Waziri was found guilty of diverting public funds amounting to over Sixty Million Naira through unauthorised access to the Government Integrated Financial Information System (GIFMIS).
ICPC had in 2021, in a charge number: FHC/ICPC/122021 arraigned Waziri and two others before Justice M. Abdulgafar of a Federal High Court sitting in Sokoto, Sokoto State on a nine-count charge of fraud and corruption.
In the course of the trial, counsel to ICPC,, Dr Osuobeni Ekoi Akponimisingha, led evidence before the court on how Waziri, a designated user of GIFMIS in the teaching hospital altered financial records and facilitated the transfer of multi-million Naira of government money into private accounts, including his own account and that of one Monday Michael Adejo.

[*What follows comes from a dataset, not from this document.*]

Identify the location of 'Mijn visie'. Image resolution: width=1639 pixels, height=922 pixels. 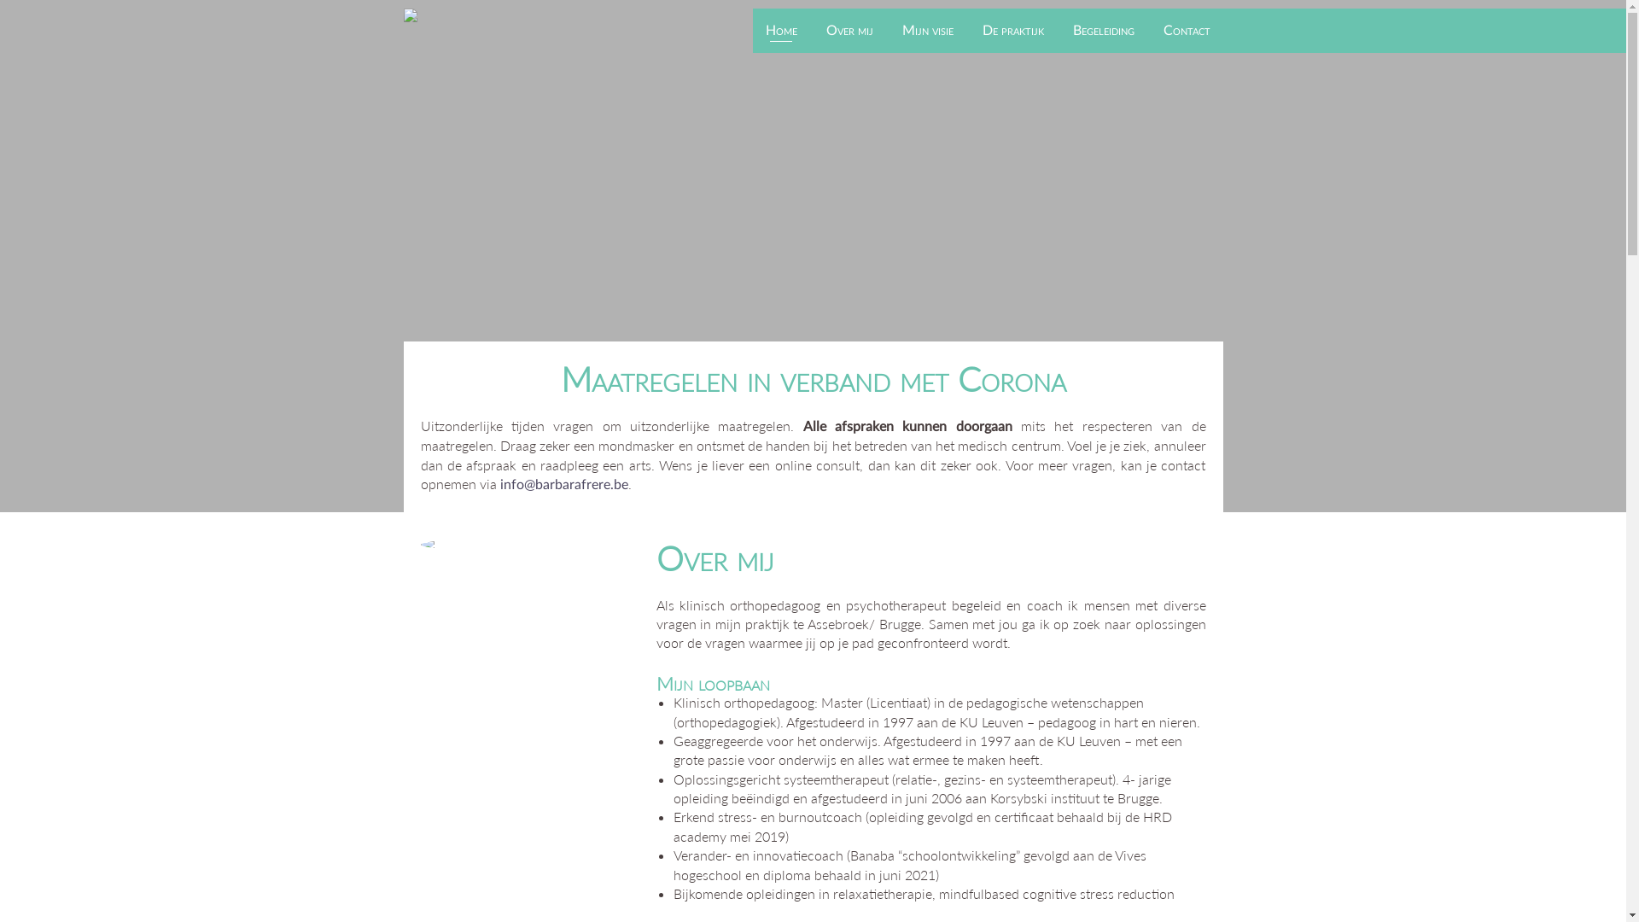
(926, 30).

Waziri was also said to have, without authorisation, changed the bank account details meant for state taxes of Kogi, Edo, Bauchi and Zamfara states to that of Monday Adejo Michael where the taxes due to the aforementioned states were fraudulently diverted.

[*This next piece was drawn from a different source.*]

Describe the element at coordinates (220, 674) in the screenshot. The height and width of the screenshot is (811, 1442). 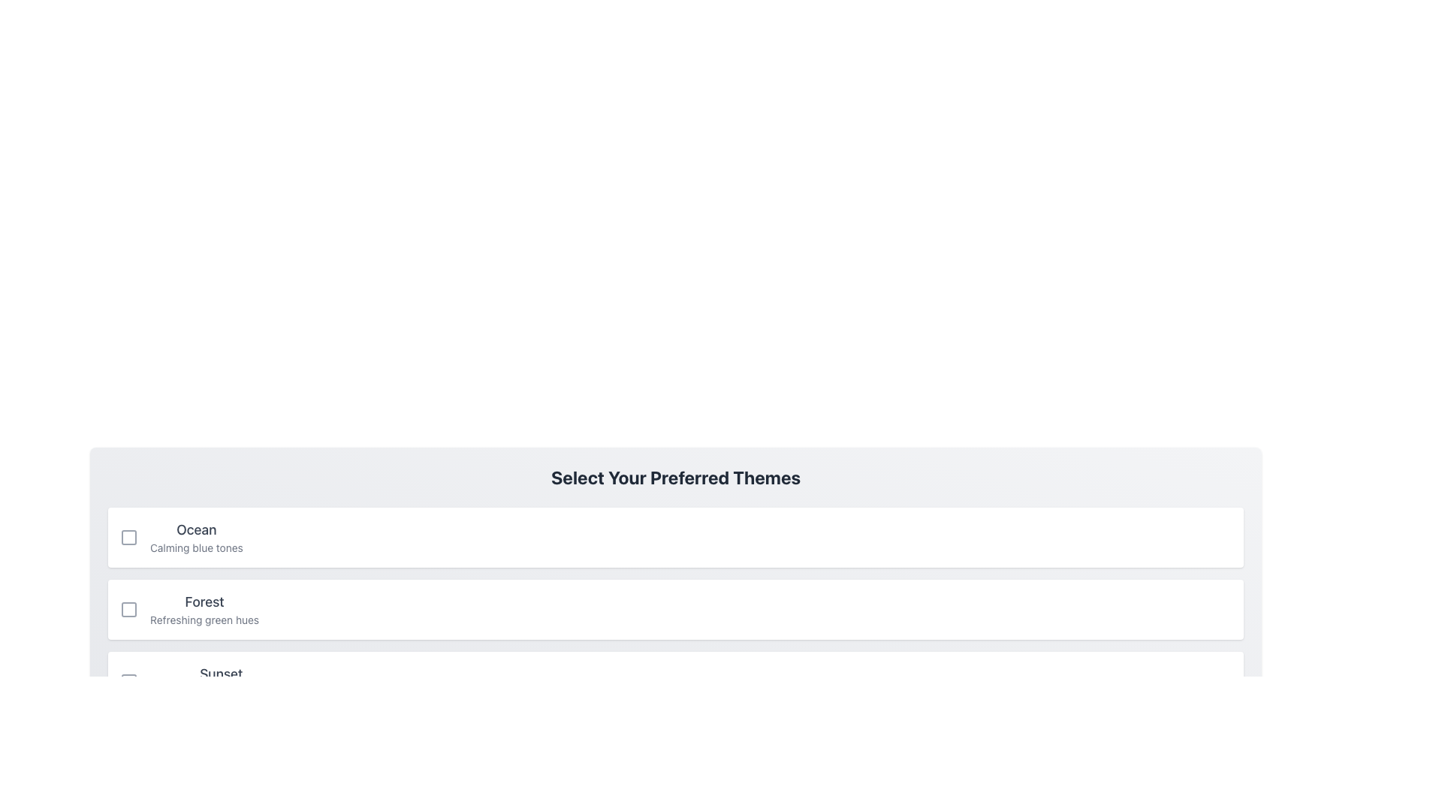
I see `the text label displaying 'Sunset' in a grayish font, which is located in the third item of the vertical list under 'Select Your Preferred Themes.'` at that location.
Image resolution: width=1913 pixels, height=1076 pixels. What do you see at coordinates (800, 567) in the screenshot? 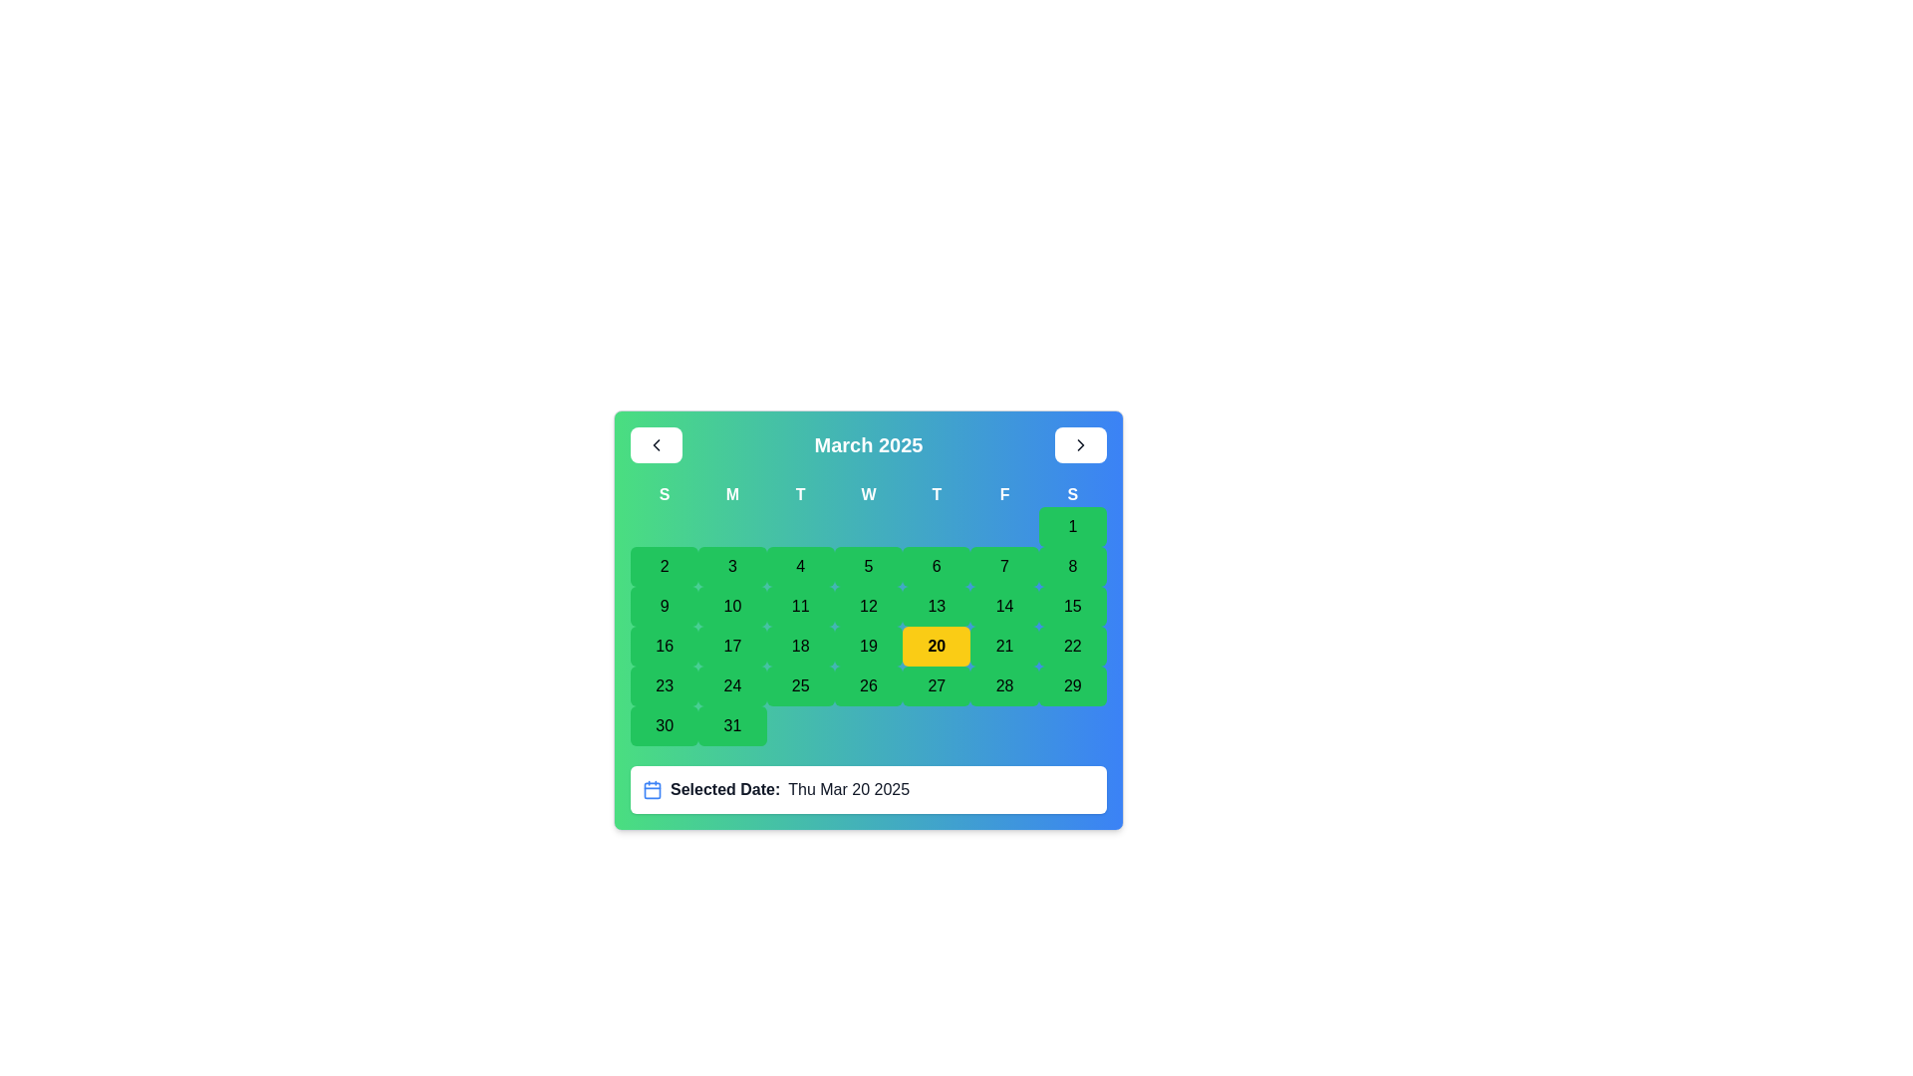
I see `the calendar day selector button for the '4th' of the month` at bounding box center [800, 567].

One of the counts against him read: ‘That you LUKUMANU SANI WAZIRI (M) and Monday Michael Adejo (M) sometime in April 2020 or thereabouts, conspired between yourselves to take possession of the sums of N6,127,465.75, N8,552,824.60 and N5,939,666.49 totalling Twenty Million, Six Hundred and Nineteen Thousand, Nine Hundred and Fifty-Six Naira, Eight Kobo (N20,619,956.8k) from the Government Integrated Financial Information System into the First Bank Account of Monday Michael Adejo with account number: 30142906334 on the prompting of Lukumanu Sani WAZIRI, which reasonably ought to have known that such funds form part of the proceeds of an unlawful act, namely: corruption and fraud and you thereby committed an offence contrary to sections 18 and 15 (1) ( d ) and punishable under Section 15 ( 3 ) of the Money Laundering (Prohibition) Act 2011 (as amended)”
In his judgment on Friday, Justice Abdulgafar found Mr Waziri guilty of seven out of the nine counts charge levelled against him.
The court thereafter sentenced the convict as follows: ”one year imprisonment or a fine of ₦200,000 each on counts 1 and 2;, one year imprisonment each on counts 3, 4, and 5 without the option of a fine; and three years imprisonment or a fine of ₦500,000 each on counts 8 and 9.
The sentences are to run concurrently.